Aku menghela napas pasrah saja. Uang dua puluh lima ribu itu segera kumasukkan ke dalam saku daster sebelum Ibu mengambilnya.
Coba bayangkan. Bisa cukup apa uang dua puluh lima ribu di zaman sekarang? Bahah masakan saja sudah mahal. Aku ingin menyisihkan uang pun, tak bisa sama sekali. Benar-benar pas buat belanja.
Begitu aku pergi menuju dapur, aku sempat mencuri dengar obrolan Ibu dengan anak kesayangannya yang janda itu.
"Nih, Bu. Lihat, deh. Tas ini bagus, tahu. Keluaran terbaru," ucap Mbak Sinta. Kulihat, dia menunjukkan ponselnya ke hadapan Ibu.
"Ih, iya. Cantik, loh. Berapa harganya?" tanya Ibu, terdengar antusias.
"Murah kok, Bu. Cuma lima ratus ribu aja."
"Ah, mahal dong, La. Ibu mana ada uang segitu?"
"Halah! Gampang, Bu. Tinggal minta sama Aji saja. Dia pasti kasih, kok. Kalau Ibu pakai tas ini, tetangga sini pasti iri sama Ibu. Cantik banget soalnya. Ayo, beli dong, Bu. Nanti Layla pinjem tas ini sama Ibu. Layla juga pengen kelihatan modis gitu.

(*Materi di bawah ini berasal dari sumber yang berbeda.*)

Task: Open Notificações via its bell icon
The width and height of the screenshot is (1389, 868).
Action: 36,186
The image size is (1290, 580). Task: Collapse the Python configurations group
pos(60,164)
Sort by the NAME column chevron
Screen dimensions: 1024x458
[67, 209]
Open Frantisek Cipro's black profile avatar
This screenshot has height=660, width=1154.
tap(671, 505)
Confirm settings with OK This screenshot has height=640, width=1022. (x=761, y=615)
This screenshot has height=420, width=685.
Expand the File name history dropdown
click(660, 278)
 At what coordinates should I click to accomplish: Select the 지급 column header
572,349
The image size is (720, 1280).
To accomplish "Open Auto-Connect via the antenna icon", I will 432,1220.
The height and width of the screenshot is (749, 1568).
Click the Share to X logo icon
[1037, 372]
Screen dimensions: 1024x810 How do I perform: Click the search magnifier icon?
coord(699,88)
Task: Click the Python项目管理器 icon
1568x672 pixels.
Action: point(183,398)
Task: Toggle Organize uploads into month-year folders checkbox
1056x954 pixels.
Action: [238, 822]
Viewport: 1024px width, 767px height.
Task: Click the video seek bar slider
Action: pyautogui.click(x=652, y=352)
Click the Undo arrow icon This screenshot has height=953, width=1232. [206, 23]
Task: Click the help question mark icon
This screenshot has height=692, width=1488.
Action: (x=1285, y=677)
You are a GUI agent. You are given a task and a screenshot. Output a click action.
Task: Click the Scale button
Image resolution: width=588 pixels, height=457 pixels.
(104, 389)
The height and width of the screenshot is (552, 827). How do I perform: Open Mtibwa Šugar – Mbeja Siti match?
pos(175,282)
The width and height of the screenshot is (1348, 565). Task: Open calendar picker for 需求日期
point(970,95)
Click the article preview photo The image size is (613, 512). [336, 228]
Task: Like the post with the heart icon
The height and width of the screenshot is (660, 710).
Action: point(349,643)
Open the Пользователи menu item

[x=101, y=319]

Siapa tahu, nanti ada laki-laki yang kesemsem sama Layla gara-gara pake tas ini," bujuk Mbak Layla.
Spontan aku mendengkus keras. "Bener-bener zalim. Mereka bisa beli tas, sedangkan memanusiakan menantunya saja nggak bisa."
Daripada mendengarkan obrolan mereka lebih lanjut, hanya akan membuat hatiku sakit, lebih baik kulanjutkan langkah kakiku menuju dapur.
Masih ada satu bungkus mi instan yang tersisa di dalam lemari. Aku menghela napas panjang sambil mengeluarkan uang yang tadi Ibu berikan.
"Kapan coba, uang dua puluh lima ribu ini jadi dua puluh lima juta?" Aku menggumam, meratapi nasib malangku.
...
"Mas, kapan kamu pulang?" tanyaku, merengek pada suamiku yang kebetulan meluangkan waktunya untuk menelepon.
"Sabar, Sayang. Dua bulan lagi, Mas pulang, kok. Mas janji, akan ajak kamu jalan-jalan, makan enak, supaya nggak suntuk di rumah. Ya?" timpal Mas Aji, berusaha menenangkanku.
Aku berdecak pelan. Selalu saja jawabannya seperti itu setiap kali aku menanyakan tentang kepulangannya.
Mas Aji memang bekerja di Irian Jaya di salah satu tambang emas. Gajinya besar, tapi dengan risiko meninggalkanku di sini. Awalnya aku ingin ikut, tapi Ibu malah sakit dan membuatku terjebak di rumah yang terasa seperti neraka selama hampir dua tahun lamanya. Yang katanya menganggapku seperti anak kandung sendiri, nyatanya malah menjadikanku sebagai pembantu gratisan saja.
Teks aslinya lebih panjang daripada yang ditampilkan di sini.